Quote the rows verbatim, from the line containing "This screenshot has height=1600, width=754." through the line containing "pyautogui.click(x=140, y=315)", including both.

> Given records:
==================================================

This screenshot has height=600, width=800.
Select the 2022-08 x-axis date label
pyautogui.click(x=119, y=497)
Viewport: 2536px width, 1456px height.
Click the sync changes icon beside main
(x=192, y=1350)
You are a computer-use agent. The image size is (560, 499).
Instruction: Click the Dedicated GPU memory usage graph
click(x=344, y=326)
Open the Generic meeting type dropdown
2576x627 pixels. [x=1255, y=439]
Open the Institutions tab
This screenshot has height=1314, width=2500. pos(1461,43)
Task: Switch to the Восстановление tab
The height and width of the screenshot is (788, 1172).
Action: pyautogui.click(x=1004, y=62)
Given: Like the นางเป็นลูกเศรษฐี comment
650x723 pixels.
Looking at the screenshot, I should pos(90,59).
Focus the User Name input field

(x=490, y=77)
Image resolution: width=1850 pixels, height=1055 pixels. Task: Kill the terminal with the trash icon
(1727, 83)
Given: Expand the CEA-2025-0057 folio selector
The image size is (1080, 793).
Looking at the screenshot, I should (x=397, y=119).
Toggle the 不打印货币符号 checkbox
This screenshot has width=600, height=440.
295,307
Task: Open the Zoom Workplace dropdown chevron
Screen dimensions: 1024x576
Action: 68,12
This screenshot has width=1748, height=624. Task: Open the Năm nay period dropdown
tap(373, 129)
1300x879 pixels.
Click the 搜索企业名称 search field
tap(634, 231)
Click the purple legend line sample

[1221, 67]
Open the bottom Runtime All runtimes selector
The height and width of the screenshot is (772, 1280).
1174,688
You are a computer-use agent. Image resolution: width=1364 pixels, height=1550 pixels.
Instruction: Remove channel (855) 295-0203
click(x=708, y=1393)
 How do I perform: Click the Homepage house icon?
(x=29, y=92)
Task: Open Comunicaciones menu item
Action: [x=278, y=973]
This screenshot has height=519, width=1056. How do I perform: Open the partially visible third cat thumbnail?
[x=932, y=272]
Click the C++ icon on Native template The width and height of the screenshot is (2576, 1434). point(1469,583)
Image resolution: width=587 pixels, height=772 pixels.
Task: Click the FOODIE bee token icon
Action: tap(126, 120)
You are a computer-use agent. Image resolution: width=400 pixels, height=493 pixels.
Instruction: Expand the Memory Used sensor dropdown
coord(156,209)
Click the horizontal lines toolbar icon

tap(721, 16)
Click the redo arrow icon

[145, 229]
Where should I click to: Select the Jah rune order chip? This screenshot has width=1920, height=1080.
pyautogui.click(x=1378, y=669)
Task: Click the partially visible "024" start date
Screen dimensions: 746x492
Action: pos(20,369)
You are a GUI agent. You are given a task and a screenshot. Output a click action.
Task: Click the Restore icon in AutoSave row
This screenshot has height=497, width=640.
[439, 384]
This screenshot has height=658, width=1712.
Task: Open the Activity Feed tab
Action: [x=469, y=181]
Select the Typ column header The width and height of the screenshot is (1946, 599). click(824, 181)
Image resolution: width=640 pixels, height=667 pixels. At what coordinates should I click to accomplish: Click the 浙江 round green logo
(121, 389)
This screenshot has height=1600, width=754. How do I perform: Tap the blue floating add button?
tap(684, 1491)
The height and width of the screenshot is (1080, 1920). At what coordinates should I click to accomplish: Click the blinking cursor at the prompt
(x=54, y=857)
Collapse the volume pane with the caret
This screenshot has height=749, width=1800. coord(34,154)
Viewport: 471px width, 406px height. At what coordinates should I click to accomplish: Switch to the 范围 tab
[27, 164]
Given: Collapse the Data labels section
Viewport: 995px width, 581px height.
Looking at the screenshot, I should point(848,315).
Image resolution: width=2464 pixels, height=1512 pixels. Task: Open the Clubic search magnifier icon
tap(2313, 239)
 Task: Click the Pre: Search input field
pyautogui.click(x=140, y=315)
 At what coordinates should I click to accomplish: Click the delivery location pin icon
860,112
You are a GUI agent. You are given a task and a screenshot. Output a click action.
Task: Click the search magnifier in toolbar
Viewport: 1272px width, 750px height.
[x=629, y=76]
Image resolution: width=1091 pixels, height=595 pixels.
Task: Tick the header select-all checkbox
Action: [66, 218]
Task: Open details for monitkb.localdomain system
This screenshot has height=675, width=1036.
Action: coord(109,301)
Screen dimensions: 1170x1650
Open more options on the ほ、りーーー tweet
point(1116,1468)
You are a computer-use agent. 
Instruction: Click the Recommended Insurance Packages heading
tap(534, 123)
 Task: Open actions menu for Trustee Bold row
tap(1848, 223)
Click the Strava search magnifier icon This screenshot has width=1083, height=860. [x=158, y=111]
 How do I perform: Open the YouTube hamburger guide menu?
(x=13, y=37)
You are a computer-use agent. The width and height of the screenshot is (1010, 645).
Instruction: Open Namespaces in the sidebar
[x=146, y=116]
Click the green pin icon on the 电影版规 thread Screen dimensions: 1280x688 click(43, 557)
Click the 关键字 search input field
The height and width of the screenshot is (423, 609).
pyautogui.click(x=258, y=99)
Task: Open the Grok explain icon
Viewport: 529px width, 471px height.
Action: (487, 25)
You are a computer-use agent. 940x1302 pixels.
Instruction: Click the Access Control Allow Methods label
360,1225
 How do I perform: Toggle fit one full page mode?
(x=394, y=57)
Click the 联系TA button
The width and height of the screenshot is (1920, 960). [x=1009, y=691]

==================================================

> Reply to the exercise:
This screenshot has height=1600, width=754. How do I perform: Tap the blue floating add button?
tap(684, 1491)
The height and width of the screenshot is (1080, 1920). At what coordinates should I click to accomplish: Click the blinking cursor at the prompt
(x=54, y=857)
Collapse the volume pane with the caret
This screenshot has height=749, width=1800. coord(34,154)
Viewport: 471px width, 406px height. At what coordinates should I click to accomplish: Switch to the 范围 tab
[27, 164]
Given: Collapse the Data labels section
Viewport: 995px width, 581px height.
Looking at the screenshot, I should point(848,315).
Image resolution: width=2464 pixels, height=1512 pixels. Task: Open the Clubic search magnifier icon
tap(2313, 239)
 Task: Click the Pre: Search input field
pyautogui.click(x=140, y=315)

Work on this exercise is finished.